Naughty or Nice? Book Tag
3:48 PMYou know how Santa sees you when you're sleeping, knows when you're awake? And how he knows if you've been bad or good? Santa knows when you don't finish your TBR pile in time or delay your scheduled bookish events. So, be good for goodness sake.
I have it on good authority because, if I'm being honest with you guys, I have a bromance going on with Mrs. Claus 'cos her name is also Jessica. And she told me over a glass of chocolate wine and gingerbread cookies last night that we're all likely on the naughty list, considering how badly we're slacking.
Oh, I'm surprised you guys read that far? I was mostly just talking out of my arse and kudos to you for making it this far. I had no idea where I was going with that introduction and I'm sure you didn't either. Really, I'm not smart enough to plan things and I don't seem to have enough motivation to fully improvise... whatever that was?
So, a few days, or weeks, or months, it's hard to remember, ago I was scrolling through the darling queen of wit, cake and pummeling you down with emotions (aka the Queen of book blogging herself over at Paper Fury) and stumbled upon her contribution to this tag. And I was like, OH! I must do this.
(This is kind of common. I always want to do All Things but never do because, who knows.)
Obviously I didn't get to it very quickly but the important thing is I got here in the end, right? I think so, anyways. It's one of those rare occasions where I'm like, yes, self, I agree with you 100%. Which is wonderful because it saves me a headache.
According to a very wise t-shirt I once owned when I was 13 years old, from Abercrombie and Fitch, ugh, I am a "Naughty Little Elf" which is strangely fitting now that I think about it. I mean, it was totally inappropriate back in the day but I also had purple hair and basically dunked my face into a bucket of glitter every morning.

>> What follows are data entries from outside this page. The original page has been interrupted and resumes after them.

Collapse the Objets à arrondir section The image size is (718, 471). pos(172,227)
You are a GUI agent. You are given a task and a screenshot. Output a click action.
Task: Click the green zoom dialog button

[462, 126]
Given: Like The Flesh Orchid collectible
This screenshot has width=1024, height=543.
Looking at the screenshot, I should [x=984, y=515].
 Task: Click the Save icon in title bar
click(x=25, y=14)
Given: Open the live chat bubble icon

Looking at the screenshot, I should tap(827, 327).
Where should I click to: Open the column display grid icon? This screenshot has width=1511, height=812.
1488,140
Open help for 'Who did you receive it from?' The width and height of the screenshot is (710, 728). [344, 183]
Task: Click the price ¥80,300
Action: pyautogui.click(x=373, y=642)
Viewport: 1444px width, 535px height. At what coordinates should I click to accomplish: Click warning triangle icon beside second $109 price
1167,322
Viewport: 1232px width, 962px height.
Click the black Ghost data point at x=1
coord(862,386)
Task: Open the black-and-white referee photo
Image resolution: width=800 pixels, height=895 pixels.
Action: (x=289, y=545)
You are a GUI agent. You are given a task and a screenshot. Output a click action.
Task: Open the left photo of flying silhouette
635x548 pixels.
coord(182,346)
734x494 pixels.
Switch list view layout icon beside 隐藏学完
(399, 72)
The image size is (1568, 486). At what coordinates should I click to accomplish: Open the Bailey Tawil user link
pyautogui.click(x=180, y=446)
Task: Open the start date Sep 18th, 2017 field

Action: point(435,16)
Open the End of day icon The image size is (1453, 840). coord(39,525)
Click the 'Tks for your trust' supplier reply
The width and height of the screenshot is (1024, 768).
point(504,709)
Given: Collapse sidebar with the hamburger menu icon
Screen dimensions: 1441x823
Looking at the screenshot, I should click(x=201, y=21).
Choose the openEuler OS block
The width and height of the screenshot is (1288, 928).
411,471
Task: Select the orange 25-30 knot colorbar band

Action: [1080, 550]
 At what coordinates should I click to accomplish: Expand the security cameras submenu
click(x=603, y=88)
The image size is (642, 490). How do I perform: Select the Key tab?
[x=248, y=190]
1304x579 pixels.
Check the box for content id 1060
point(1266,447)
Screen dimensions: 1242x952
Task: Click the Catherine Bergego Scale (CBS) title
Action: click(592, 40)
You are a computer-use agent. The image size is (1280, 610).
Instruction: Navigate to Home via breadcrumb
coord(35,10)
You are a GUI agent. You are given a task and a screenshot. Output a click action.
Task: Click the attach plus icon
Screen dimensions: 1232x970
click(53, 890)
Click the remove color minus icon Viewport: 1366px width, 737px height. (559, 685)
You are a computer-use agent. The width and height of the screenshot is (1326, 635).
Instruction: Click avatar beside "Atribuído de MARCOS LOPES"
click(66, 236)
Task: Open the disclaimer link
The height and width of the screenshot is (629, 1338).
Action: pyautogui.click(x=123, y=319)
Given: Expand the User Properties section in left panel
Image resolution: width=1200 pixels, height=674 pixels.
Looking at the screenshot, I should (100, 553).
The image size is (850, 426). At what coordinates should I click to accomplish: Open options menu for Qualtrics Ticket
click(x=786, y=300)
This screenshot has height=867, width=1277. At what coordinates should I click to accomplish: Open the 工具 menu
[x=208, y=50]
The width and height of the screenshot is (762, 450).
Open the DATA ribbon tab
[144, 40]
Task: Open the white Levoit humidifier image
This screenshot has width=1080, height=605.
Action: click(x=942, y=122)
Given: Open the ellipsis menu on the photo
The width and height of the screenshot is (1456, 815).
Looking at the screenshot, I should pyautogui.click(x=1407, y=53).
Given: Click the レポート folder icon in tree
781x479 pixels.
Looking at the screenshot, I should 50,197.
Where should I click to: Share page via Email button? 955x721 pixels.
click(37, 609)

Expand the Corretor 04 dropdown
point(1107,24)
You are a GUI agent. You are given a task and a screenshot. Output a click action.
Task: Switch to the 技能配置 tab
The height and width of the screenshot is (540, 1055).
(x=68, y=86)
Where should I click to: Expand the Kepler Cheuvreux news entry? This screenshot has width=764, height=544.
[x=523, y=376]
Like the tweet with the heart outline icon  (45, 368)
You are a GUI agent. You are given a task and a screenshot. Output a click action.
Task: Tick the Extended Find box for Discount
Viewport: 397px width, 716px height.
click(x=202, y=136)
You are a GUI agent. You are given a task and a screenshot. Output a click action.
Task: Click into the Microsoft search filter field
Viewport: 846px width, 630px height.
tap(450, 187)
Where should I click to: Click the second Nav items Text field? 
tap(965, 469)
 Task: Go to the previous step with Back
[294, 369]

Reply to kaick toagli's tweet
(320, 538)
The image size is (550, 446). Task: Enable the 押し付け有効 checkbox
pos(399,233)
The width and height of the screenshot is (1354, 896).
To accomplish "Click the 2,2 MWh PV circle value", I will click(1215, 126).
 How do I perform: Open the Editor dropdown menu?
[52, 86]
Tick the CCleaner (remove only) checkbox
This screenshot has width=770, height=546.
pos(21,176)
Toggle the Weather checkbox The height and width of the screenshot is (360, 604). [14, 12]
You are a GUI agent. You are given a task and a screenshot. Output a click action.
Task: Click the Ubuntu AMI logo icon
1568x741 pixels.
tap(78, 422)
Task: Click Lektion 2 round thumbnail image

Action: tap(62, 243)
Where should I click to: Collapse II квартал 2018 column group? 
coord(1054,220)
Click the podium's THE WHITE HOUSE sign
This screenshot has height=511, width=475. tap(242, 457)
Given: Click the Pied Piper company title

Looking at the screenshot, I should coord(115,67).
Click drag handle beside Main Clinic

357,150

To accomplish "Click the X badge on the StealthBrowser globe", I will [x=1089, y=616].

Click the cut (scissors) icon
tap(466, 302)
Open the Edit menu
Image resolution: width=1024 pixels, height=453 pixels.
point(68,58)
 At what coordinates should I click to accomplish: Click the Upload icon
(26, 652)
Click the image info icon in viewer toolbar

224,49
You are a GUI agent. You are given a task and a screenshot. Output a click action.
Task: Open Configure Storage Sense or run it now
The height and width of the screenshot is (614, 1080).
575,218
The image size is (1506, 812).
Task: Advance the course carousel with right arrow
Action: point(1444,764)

You can't trust me now, but you could trust me even less then. I'll let you be the judge of that but, I'll be real with you guys, I would walk the other way if I saw me coming around the corner.
After reading everyone's answers in this tag--the ones that I could get my paws all over, anyways--were so fun. I wanted to test that theory out for myself.
Am I still a Naughty Little Elf? Or am I an Absolutely Squeaky Clean Christmas Gnome? I just can't live with the suspense of it all anymore and need to know. (If someone knows what a Squeaky Clean Christmas Gnome even means, could you let me know? I'm beginning to think I have seven or twelve screws loose and haven't the faintest idea where that term even came from...)
It's TIME.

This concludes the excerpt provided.